Reconstructing PDF -> HTML -> PDF

@anubha16

We did the following to test the scenario at our end:

  1. Converted PDF to XLSX using Aspose.PDF for Java
  2. Opened output XLSX in MS Excel
  3. Converted it to HTML and save
  4. Opened the output HTML in browser
  5. Inspected the element highlighted by you in the attached image
  6. Each individual character in the row was having separate font tag

It seems like the issue is related to PDF to XLSX conversion by Aspose.PDF. Therefore, an issue as PDFJAVA-40227 has been logged in our issue tracking system for the sake of correction. We will further look into its details and keep you posted with the status of its correction. Please be patient and spare us some time.

We are sorry for the inconvenience.

Thank you for looking into this issue.

For this same use case (pdf -> xlsx -> html), I need to make changes to the html and then reconstruct back to pdf.

Attached is the new zip , SDAspose12cellsencoding-new.zip (17.0 KB)

  1. changed SDAspose12cellsencoding_files/sheet001.htm (in a couple of places just added “MODIFIED”

  2. re-zipped the SDAspose12cellsencoding.html and SDAspose12cellsencoding_files to create SDAspose12cellsencoding-new.zip

  3. Use the online converter html -> pdf (please see the attached pdf) - SDAspose12cellsencoding.pdf (6.1 KB)

Please advise what is the process to recreate the pdf file.

@anubha16

It seems like you are converting the HTML to PDF using Aspose.HTML. We are checking from this perspective and will get back to you shortly.

@anubha16

We tested the scenario using Aspose.HTML for Java 20.12 while converting your HTML into PDF and faced java.lang.NullPointerException. Therefore, have logged an issue as HTMLJAVA-748 in our issue tracking system. Also, while converting HTML into PDF using Aspose.HTML for .NET, we received the same output PDF that you have shared for our reference.

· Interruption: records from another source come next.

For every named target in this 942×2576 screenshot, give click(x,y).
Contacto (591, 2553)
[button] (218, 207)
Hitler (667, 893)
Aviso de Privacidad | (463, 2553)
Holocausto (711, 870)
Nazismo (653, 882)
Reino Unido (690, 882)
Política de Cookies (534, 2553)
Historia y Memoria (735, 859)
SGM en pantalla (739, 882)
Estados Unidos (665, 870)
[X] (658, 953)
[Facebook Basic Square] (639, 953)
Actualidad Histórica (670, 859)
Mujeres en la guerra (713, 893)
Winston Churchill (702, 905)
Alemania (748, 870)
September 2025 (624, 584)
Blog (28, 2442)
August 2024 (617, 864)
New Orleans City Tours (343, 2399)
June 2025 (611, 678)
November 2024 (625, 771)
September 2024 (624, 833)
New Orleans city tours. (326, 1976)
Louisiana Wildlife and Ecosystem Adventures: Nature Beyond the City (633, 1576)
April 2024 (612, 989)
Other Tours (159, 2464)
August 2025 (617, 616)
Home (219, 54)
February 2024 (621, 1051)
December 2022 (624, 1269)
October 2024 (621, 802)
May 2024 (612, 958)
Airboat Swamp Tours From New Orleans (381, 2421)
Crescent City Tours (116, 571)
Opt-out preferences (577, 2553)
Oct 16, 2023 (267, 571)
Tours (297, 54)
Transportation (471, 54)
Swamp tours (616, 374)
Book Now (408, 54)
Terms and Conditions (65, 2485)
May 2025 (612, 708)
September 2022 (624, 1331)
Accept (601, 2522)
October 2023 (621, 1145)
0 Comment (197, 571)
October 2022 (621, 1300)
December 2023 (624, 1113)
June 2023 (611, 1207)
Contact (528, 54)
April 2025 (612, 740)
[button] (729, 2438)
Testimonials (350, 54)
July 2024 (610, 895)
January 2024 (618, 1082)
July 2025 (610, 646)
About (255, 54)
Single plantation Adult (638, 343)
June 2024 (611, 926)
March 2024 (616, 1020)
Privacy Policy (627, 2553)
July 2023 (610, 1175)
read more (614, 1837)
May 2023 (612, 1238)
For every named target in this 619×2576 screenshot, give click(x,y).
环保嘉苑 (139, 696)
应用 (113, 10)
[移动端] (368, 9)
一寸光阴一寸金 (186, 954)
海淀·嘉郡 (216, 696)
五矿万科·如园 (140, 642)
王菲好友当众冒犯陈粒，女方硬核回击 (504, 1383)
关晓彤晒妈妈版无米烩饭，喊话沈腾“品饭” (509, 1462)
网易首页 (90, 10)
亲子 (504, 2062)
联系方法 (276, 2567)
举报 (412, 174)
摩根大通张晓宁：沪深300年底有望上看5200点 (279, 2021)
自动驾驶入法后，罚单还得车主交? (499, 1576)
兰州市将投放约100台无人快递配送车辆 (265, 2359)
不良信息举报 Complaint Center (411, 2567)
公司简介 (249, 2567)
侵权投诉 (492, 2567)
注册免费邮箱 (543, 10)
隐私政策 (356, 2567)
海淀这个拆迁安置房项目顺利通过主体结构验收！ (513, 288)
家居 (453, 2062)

A separate ticket as HTMLNET-3041 has been logged in our issue tracking system for the incorrect output PDF. We will further look into details of these logged tickets and keep you posted with the status of their rectification. Please be patient and spare us some time.

We apologize for the inconvenience.

The issues you have found earlier (filed as PDFJAVA-40227) have been fixed in Aspose.PDF for Java 21.3.

Thanks for the update.

The issues you have found earlier (filed as WORDSNET-21875) have been fixed in this Aspose.Words for .NET 21.4 update and this Aspose.Words for Java 21.4 update.